La fallida operación permitió en 2009 el tráfico ilegal de unas 2.000 armas de Arizona hacia México para seguir inicialmente la pista a carteles de la droga, aunque las autoridades estadounidenses habrían perdido más tarde el rastro de gran parte de ese armamento.

El borrador del primero de tres informes, difundido hoy, recoge "evidencias de numerosos errores y decisiones" detectadas en la investigación realizada sobre este asunto por los legisladores republicanos Darrell Issa y Charles Grassley.

Para los republicanos, los errores en la operación "podrían haber contribuido a la muerte del agente de la Patrulla Fronteriza de los EE.UU. Brian Terry y de un número desconocido de ciudadanos mexicanos, además de crear un peligro constante la seguridad pública en ambos lados de la frontera".

Tanto ese oficina federal (ATF en su sigla en inglés) como el Departamento de Justicia "habrían preferido esconder silenciosamente bajo la alfombra este asunto", acusó el congresista Issa en un comunicado.

Según el informe, los funcionarios implicados de la ATF irían desde su director entonces hasta el agente especial a cargo en Arizona.

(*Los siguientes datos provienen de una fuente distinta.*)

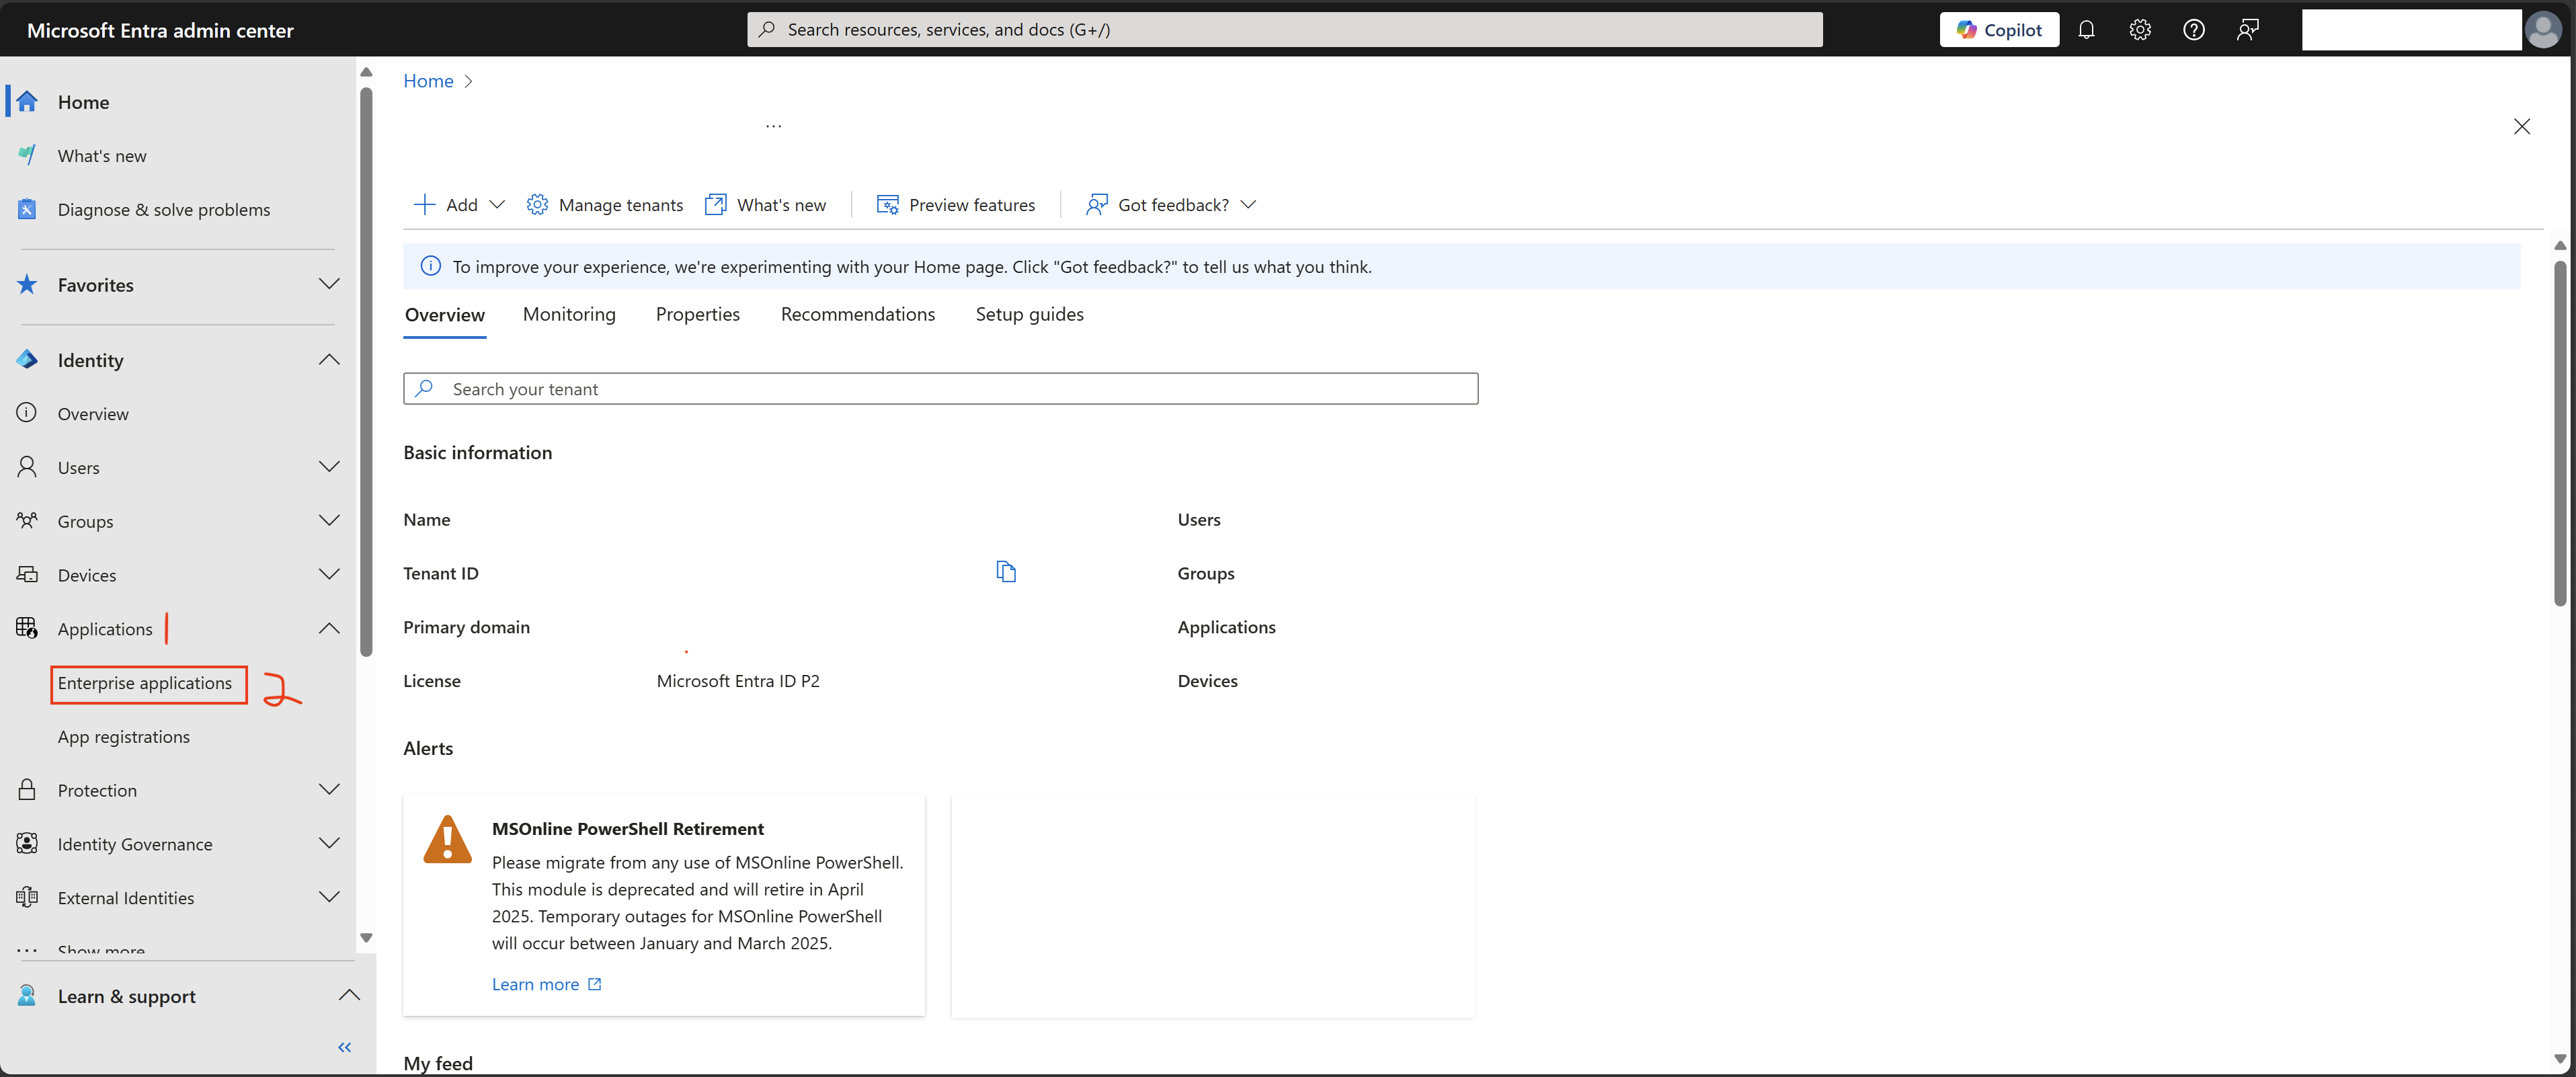
Task: Click the help question mark icon
Action: [2194, 30]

Los legisladores alertan de que el entonces máximo responsable de la agencia federal, Kenneth Melson, debería haber garantizado que los funcionarios en la oficina central en Washington supervisaran adecuadamente la operación que se realizaba en Arizona.

Sobre el agente especial en Arizona, William Newell, la investigación considera que fue una pieza clave en la fallida operación, al no aplicar unos principios legales mínimos ni interrogar a posibles sospechosos.

En relación a los subordinados del director de la agencia William McMahon, William Hoover y Mark Chait, los documentos destacan que no actuaron para frenar el flujo de armas, pese a conocer la operación.

Los legisladores también destacaron "errores en la comunicación entre varias instituciones federales" como la Dirección de Control de Drogas (DEA), la ATF, y la Oficina Federal de Investigaciones (FBI), además de criticar el papel de la Fiscalía de Arizona.

Dicha operación ha llevado en los últimos meses a los republicanos a pedir responsabilidades políticas en la Administración Obama.

La Cámara de Representantes aprobó a finales de junio una histórica resolución de censura por desacato contra el secretario de Justicia, Eric Holder, por negarse a entregar documentos sobre esta fallida operación.